▶ [Problem to work on]
Please print the entries below exactly, from the line with "617). tap(388, 133)" through the line with "You are a computer-use agent. The width", including both of those lines and leaving out all others.

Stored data
○ ○ ○ ○ ○ ○ ○

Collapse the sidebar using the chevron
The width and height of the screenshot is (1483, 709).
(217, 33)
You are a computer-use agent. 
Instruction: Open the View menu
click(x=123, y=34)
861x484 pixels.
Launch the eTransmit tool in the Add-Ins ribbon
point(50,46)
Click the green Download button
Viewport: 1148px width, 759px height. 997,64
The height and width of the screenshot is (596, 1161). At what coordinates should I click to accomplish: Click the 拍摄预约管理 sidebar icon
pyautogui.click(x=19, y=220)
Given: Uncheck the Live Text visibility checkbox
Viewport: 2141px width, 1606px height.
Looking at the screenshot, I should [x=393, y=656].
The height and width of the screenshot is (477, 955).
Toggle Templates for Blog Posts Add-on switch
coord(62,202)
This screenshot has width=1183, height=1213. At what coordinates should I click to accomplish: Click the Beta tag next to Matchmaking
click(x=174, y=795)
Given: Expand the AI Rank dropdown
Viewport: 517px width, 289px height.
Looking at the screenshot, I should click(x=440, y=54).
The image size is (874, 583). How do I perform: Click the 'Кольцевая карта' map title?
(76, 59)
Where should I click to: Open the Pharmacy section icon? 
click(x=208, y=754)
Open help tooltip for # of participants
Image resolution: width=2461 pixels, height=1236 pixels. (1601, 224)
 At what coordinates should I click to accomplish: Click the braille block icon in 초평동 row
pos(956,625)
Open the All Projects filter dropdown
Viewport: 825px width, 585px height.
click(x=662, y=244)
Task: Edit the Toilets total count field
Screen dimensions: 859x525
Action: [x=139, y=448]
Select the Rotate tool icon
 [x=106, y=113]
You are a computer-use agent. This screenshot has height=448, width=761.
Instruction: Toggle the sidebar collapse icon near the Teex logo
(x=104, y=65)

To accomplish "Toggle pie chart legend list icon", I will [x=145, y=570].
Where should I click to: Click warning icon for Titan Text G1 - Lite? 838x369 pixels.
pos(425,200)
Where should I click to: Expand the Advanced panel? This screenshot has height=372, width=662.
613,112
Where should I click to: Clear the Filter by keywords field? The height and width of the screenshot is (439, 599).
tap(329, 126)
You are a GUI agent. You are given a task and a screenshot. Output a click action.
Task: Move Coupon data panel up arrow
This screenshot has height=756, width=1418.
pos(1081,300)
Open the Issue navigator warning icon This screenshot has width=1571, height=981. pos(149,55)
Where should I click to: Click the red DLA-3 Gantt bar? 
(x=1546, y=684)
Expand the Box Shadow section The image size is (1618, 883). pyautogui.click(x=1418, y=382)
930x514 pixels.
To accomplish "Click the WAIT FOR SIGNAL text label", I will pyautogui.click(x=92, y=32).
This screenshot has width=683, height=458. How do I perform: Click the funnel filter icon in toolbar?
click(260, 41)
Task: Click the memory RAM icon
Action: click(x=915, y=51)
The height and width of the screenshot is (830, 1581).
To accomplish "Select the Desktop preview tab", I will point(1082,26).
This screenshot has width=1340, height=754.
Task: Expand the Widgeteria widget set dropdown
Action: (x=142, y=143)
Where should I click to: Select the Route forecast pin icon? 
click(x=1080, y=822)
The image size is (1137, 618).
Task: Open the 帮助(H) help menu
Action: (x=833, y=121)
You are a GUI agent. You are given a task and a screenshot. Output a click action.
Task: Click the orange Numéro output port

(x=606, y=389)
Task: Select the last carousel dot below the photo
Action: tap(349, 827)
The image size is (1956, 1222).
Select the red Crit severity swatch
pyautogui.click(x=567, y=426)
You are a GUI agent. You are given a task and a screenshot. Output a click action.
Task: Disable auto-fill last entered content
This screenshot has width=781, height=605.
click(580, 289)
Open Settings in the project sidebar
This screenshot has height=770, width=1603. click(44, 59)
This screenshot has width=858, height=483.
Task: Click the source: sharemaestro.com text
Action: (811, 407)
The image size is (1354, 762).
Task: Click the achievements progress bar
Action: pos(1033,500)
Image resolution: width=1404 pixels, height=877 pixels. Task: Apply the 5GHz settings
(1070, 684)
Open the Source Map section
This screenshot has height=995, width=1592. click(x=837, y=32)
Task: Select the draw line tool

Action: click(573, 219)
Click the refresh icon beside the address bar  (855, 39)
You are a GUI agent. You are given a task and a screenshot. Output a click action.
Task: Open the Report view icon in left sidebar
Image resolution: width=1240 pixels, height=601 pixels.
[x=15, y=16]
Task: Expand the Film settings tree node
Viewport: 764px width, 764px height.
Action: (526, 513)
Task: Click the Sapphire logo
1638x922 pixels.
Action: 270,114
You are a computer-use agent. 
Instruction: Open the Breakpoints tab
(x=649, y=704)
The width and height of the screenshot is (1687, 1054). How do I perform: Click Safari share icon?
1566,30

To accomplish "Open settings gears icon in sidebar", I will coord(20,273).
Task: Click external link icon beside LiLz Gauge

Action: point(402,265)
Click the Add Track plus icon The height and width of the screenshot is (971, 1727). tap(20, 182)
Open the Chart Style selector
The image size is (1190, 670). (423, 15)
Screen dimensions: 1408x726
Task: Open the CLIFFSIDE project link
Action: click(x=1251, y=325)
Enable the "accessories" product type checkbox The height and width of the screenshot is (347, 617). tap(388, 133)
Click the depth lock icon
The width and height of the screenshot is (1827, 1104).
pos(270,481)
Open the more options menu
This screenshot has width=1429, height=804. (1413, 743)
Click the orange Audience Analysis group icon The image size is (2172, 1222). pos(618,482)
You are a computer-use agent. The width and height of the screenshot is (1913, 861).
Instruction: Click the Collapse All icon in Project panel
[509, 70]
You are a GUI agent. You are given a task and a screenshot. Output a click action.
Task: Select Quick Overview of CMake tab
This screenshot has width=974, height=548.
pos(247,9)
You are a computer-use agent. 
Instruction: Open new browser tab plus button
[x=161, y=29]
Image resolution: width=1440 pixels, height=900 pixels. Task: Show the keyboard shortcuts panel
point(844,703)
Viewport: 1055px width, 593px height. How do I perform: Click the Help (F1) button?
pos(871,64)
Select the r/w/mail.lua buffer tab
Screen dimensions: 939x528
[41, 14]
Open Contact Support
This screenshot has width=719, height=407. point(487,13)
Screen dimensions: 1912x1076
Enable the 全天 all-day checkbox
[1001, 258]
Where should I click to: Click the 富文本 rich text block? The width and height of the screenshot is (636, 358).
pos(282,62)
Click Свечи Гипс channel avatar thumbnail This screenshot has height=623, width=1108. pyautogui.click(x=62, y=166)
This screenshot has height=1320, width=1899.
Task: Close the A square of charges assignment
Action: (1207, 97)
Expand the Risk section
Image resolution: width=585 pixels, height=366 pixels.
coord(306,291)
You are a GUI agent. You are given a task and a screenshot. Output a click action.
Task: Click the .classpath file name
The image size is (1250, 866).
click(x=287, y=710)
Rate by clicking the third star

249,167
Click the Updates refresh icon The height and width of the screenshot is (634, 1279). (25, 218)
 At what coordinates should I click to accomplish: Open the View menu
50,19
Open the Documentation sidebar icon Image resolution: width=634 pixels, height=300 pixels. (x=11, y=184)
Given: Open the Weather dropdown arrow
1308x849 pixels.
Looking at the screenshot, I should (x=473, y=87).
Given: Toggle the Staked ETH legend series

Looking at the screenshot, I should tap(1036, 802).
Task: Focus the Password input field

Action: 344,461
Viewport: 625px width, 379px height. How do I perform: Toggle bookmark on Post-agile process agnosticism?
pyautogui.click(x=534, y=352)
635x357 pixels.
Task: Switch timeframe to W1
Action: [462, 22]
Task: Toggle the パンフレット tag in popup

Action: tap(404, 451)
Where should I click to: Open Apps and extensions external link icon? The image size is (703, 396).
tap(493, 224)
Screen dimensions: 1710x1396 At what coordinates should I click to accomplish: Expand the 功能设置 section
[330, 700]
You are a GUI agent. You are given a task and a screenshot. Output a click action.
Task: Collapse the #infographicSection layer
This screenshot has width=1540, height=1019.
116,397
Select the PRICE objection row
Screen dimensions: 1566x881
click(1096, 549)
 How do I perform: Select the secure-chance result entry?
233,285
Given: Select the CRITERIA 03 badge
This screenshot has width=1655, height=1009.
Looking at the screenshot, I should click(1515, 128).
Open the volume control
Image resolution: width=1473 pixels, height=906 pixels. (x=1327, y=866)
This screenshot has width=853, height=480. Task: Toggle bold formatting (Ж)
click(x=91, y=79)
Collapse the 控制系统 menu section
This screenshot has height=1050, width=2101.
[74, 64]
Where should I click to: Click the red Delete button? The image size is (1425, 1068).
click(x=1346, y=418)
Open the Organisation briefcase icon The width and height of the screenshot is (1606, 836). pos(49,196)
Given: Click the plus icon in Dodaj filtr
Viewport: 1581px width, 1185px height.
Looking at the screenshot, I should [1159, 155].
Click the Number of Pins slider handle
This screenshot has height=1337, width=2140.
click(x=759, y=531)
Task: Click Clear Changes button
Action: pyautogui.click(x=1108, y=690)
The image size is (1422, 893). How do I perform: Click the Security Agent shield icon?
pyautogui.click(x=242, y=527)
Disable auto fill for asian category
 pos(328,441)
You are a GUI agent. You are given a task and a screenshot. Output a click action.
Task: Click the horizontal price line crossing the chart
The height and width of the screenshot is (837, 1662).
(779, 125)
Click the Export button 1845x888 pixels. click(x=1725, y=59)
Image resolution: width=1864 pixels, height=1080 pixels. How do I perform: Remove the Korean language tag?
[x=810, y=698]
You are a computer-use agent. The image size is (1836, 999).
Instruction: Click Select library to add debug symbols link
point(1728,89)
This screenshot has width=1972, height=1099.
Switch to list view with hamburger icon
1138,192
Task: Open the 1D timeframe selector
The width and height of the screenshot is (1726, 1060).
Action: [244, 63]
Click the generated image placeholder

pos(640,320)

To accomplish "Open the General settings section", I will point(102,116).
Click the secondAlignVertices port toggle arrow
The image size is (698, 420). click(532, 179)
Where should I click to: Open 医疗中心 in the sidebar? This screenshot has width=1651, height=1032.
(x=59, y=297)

○ ○ ○ ○ ○ ○ ○

▶ [Response to this exercise]
Enable the "accessories" product type checkbox The height and width of the screenshot is (347, 617). tap(388, 133)
Click the depth lock icon
The width and height of the screenshot is (1827, 1104).
pos(270,481)
Open the more options menu
This screenshot has width=1429, height=804. (1413, 743)
Click the orange Audience Analysis group icon The image size is (2172, 1222). pos(618,482)
You are a computer-use agent. The width and height of the screenshot is (1913, 861).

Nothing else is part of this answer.